Outwardly all looked right enough at Ephesus. The Lord could recognise works, labour, and patience: though it is significant that He cannot connect these with the proper springs of Christian life as in the babes at Thessalonica. There the work was of faith, the labour of love, and the patience of hope in the Lord Jesus Christ. Here the faith, love, and hope in Himself were wanting. Still the Lord would note what He can approve as the fruit of His grace in them. "Thou canst not bear them that are evil," and there was faithfulness in testing the pretensions of false apostles, and in bearing for His Name. Yet with all this His eyes as a flame of fire could detect failures, and just where it was most serious. They had begun to decline from their first freshness of love for Christ — "the kindness of thy youth, the love of thine espousals, when thou wentest after me in a land that was not sown," as Jehovah expresses it so touchingly to Israel in Jeremiah 2. And it is always there that failure has its roots, in the individual as in the Assembly. The outward fall or lapse is not first, but is only the manifest effect of heart departure from Christ that has preceded it. What this is to Him we may learn from His words that follow, "Remember therefore from whence thou art fallen": from what a height and to how great a depth! He calls, indeed, to repentance and the "first works"; that is, such as flowed from the place that Christ had had in their hearts, works that spring from devotedness to Him, for the lack of which no outward activity could compensate.
"Or else I will come to thee" (He does not here say "quickly," though we have it in our text, as in later development of evil, verse 16) "and remove thy candlestick out of its place." He is slow to execute judgment. For this is the warning of the final removal of the Assembly from its place of candlestick responsibility, which is only put in force in Laodicea; when after the gracious revival in Philadelphia, the last phase of assumption of spiritual prosperity in nauseous indifference to Christ and the truth had set in, and He can bear with it no longer. But the sentence, only to be executed when space for repentance was given and after long centuries of forbearance, is pronounced on the Assembly's leaving its first love. No recovery was possible, though by His grace there have been every now and then, times of revival throughout the humbling history. As to the Nicolaitanes, whose works they hated in Ephesus, but later on, when declension became more marked in Pergamos, whom they tolerated even in their doctrines, I know of no light from Scripture but that which is to be gathered from the meaning of the name itself, treated as symbolic, and thus giving us the clue. It expresses rule over the people, the lording it over the many by the few, that began so early in clerisy. (See, 1 Peter 5:3)

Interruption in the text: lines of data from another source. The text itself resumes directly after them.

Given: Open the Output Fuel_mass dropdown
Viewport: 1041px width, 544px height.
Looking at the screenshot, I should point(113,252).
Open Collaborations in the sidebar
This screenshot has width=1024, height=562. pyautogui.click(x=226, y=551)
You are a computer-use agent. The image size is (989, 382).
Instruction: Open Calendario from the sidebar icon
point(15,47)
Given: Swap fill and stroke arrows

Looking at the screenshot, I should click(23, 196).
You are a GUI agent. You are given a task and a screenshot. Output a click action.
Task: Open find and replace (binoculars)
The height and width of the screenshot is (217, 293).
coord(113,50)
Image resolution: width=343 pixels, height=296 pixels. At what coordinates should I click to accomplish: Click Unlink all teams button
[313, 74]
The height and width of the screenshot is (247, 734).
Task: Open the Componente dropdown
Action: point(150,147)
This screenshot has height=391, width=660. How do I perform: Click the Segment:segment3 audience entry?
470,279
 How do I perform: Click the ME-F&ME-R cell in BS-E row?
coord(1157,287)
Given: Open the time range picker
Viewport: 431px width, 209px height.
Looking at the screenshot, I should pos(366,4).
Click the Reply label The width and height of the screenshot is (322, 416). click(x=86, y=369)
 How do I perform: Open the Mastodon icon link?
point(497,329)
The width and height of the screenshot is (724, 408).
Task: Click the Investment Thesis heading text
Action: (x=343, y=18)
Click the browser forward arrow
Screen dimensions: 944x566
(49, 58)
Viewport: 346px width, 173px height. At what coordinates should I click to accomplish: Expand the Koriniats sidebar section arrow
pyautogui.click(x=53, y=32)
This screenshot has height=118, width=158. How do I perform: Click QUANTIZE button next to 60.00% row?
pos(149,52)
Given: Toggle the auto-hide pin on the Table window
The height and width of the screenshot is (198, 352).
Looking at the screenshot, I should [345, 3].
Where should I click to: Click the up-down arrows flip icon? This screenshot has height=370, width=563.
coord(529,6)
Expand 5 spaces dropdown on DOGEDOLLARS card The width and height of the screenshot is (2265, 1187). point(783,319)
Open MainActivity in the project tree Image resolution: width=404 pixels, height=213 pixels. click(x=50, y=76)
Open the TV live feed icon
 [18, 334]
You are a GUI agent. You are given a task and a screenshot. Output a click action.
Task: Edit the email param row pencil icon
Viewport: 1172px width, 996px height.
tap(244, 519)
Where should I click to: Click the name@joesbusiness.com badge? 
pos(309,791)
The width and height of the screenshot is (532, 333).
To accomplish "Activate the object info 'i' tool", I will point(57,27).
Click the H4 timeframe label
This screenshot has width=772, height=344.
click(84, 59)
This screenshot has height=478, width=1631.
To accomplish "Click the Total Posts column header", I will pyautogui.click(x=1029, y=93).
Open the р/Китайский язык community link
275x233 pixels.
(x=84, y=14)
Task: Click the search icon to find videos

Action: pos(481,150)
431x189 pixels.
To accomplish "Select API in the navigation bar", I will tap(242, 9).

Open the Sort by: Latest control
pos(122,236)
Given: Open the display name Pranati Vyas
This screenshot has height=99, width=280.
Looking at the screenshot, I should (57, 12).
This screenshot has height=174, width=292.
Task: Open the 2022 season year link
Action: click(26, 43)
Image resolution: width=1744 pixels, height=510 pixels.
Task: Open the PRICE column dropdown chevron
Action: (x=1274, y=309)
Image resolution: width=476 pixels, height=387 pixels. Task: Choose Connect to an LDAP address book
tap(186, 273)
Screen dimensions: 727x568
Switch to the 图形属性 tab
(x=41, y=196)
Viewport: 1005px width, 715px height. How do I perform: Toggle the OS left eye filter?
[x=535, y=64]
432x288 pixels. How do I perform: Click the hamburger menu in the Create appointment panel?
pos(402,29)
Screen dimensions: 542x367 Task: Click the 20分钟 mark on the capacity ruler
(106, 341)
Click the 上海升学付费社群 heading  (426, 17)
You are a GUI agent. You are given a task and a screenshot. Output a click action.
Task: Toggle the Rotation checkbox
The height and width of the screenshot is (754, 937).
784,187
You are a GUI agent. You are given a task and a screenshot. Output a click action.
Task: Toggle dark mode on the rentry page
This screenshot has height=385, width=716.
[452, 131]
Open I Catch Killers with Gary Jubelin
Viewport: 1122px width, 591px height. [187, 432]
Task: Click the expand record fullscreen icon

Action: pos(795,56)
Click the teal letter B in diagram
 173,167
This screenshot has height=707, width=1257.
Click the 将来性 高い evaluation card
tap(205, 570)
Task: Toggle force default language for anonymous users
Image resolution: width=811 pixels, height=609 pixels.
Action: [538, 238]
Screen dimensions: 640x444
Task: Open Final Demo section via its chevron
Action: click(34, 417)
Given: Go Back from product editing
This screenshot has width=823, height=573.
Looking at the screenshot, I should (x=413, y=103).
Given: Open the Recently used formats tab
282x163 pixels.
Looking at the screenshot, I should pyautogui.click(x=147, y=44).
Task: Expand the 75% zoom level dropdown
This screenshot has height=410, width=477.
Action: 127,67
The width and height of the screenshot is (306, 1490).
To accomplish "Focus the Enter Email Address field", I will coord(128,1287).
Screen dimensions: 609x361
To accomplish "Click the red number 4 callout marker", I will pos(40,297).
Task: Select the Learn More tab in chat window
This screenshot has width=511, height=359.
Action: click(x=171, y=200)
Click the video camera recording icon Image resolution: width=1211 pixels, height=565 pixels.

The promise to the overcomer, forming one of the four parts of each of the addresses here, answers to the general character this first of the addresses has. The overcomers are those who are Christ's in each phase of the profession characterised in grace by that which ought to mark them. Access to Christ as the Tree of Life will be the eternal portion of all that are His. Only let it be carefully noted that the words in "the midst of" have no place in the true text here, and are rightly omitted in the R.V. It was doubtless a thought of Eden in the transcriber's mind that put them in. For there were two trees in the paradise God made for man in Eden, the tree of responsibility, of the knowledge of good and evil, as well as the tree of life. But in the Paradise of God there is but one that absorbs the whole sphere. It is Christ. All the history of our responsibility and failings met by Him who endured the judgment of it on the cross, and became our life, will be for ever over, blessed be God; unhinderedly and for eternity we shall feed upon Him who is the Tree of Life.